__Records for this task__
######

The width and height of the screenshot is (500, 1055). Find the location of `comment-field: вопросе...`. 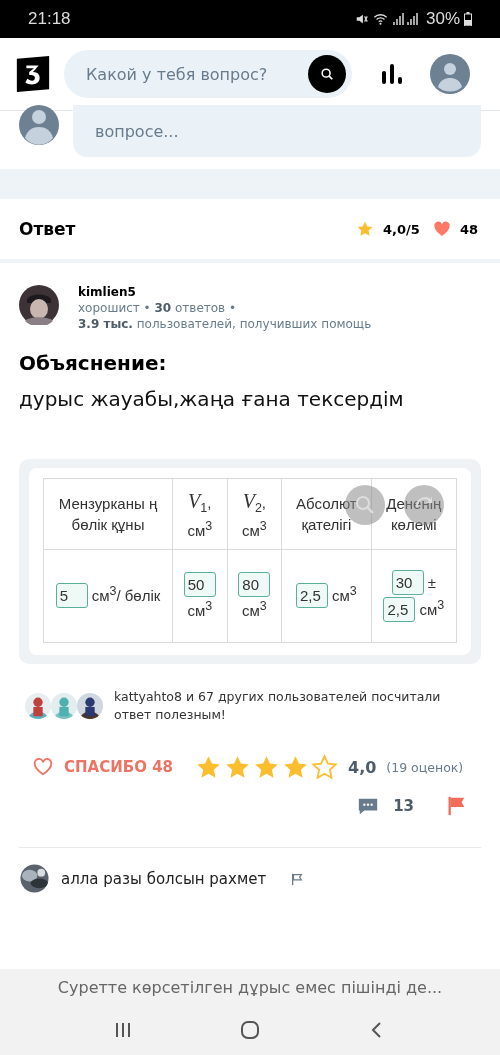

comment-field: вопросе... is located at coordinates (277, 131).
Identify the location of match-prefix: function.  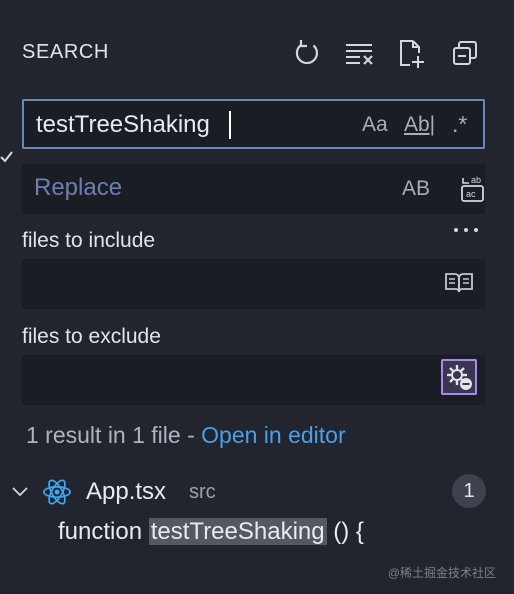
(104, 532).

######

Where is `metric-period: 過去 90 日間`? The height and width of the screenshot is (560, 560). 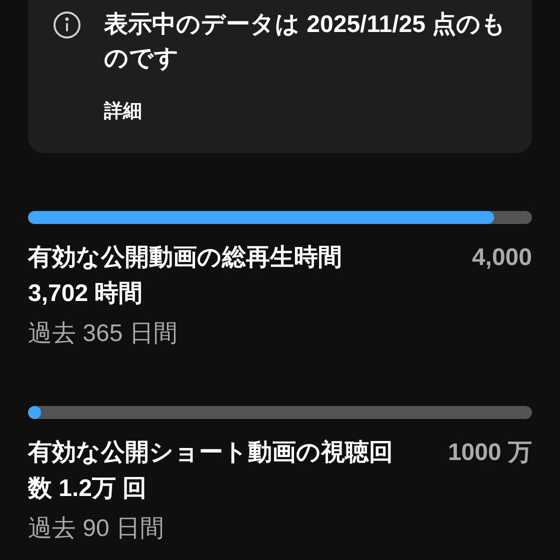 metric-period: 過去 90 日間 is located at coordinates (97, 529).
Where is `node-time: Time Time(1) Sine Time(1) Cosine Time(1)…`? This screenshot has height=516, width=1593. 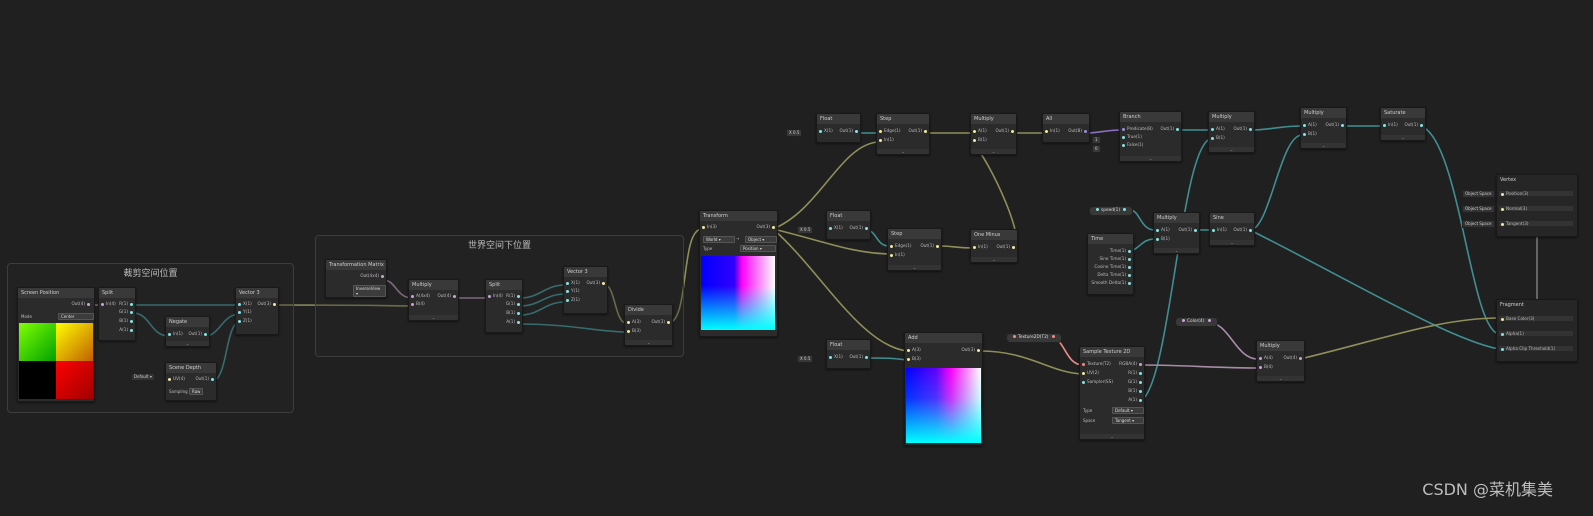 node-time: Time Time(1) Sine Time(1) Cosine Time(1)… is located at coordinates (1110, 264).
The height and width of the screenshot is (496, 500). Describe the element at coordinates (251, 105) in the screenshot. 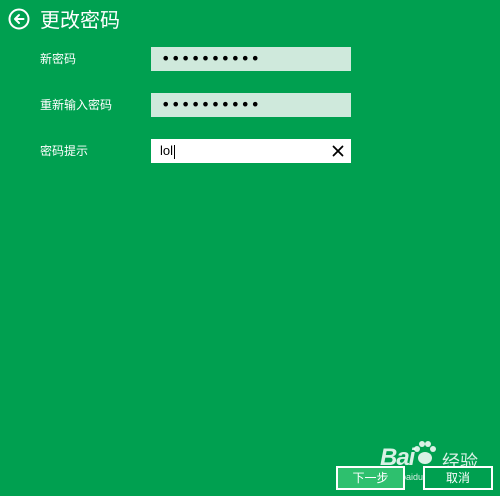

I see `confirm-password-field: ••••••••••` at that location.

######

__Try it__
Convert everything from the line containing "The width and" down to the line containing "(104, 532)." into a Markdown table with the columns Row and Line, numbering each line and skipping blank lines. Leave the pictures out of the answer.

__Worked solution__
| Row | Line |
|---|---|
| 1 | The width and height of the screenshot is (500, 1055). Find the location of `comment-field: вопросе...`.  |
| 2 | comment-field: вопросе... is located at coordinates (277, 131). |
| 3 | Identify the location of match-prefix: function.   |
| 4 | (104, 532). |